● **Provided text**:

[start]

United States Court of Appeals For the First Circuit
UNITED STATES OF AMERICA,
December 23, 2017
APPEAL FROM THE UNITED STATES DISTRICT COURT FOR THE DISTRICT OF PUERTO RICO
[Hon. Francisco A. Besosa, U.S. District Judge]
Howard, Chief Judge,
Torruella and Thompson, Circuit Judges.
Edgar L. Sanchez-Mercado and ESM Law Office on brief for appellant.
Kathryn Debrason, Assistant United States Attorney, Rosa Emilia Rodríguez-Vélez, United States Attorney, and Mariana E. Bauzá-Almonte, Assistant United States Attorney, Chief, Appellate Division, on brief for appellee.
THOMPSON, Circuit Judge.
This appeal bores out of a district court’s imposition of a twenty-four month sentence (the statutory maximum) on Luis Alejandro-Rosado for violating his terms of supervised release. At the revocation hearing, Alejandro-Rosado admitted to the multiple violations the government accused him of committing and asked that the court sentence him within the Guideline Sentencing Range (of four to ten months). After hearing lengthy arguments pertaining to both Alejandro-Rosado’s violations as well as the purported mitigating factors presented, the court nonetheless decided the proper sentence was the statutory maximum. Alejandro-Rosado now appeals this sentence as unreasonable. Having reviewed the record, case law, and arguments, we find that the district court exercised reasonable sentencing procedure and arrived at a substantively reasonable result. We therefore affirm.
A. Getting Our Factual Bearings
Alejandro-Rosado was originally convicted of receiving a firearm as a person under indictment in violation of 18 U.S.C. §§ 922(n), 924(a)(1)(D), a class D felony. He was sentenced to thirty-six months’ imprisonment and three years of supervised release. His incarceration ended on January 15, 2015, and he immediately began serving his term of supervised release. On June 22, 2016, and July 7, 2016, the United States Probation Office filed motions notifying the district court of nine separate violations of Alejandro-Rosado’s supervised release terms that had occurred between July 2015 and June 2016.
The violations were as follows. In July 2015, AlejandroRosado failed his first drug test. He again failed drug tests on August 14, 2015, August 21, 2015, and November 30, 2015. On May 5, 2016, Alejandro-Rosado was observed handling a firearm and changing the magazine. That same day he was witnessed selling cocaine. On May 18, 2016, Alejandro-Rosado was arrested for being in possession of synthetic marijuana and prescription pain pills (and provided an admission to being the owner of the contraband). Moreover, canines twice alerted officers to weapons in his apartment. A June 28, 2016, search of his apartment by a probation officer found more drugs and a notebook that contained the names of various inmates, their register numbers, and numerical quantities of money. Next to one entry read: “transaction as soon as possible so that he not be beheaded.” Alejandro-Rosado does not dispute committing the violations.

[end]

● **Data block**:
[start]

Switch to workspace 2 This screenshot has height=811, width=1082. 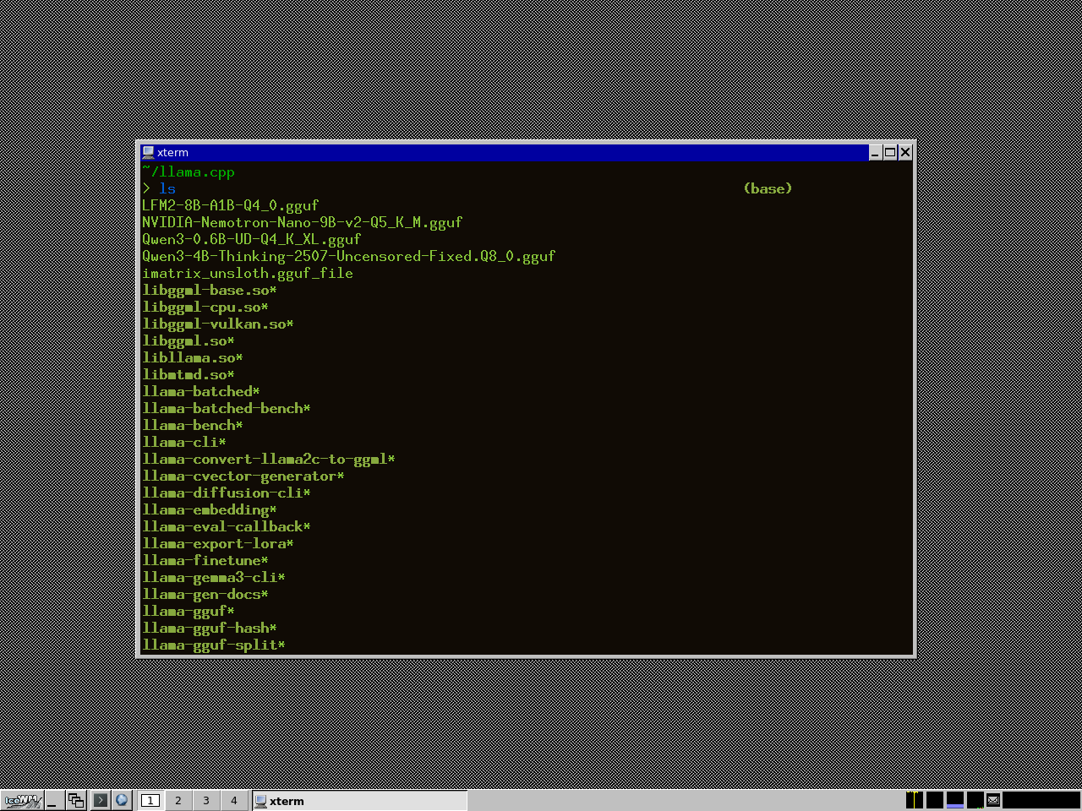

[end]

● **Exercise instructions**: According to the appeals court opinion, why does the court affirm the twenty-four month sentence? Answer in one to three sentences.

● **Output**: After reviewing the record, case law, and arguments, the court found that the district court used a reasonable sentencing procedure. It also found that the district court reached a substantively reasonable result, so it affirmed the sentence.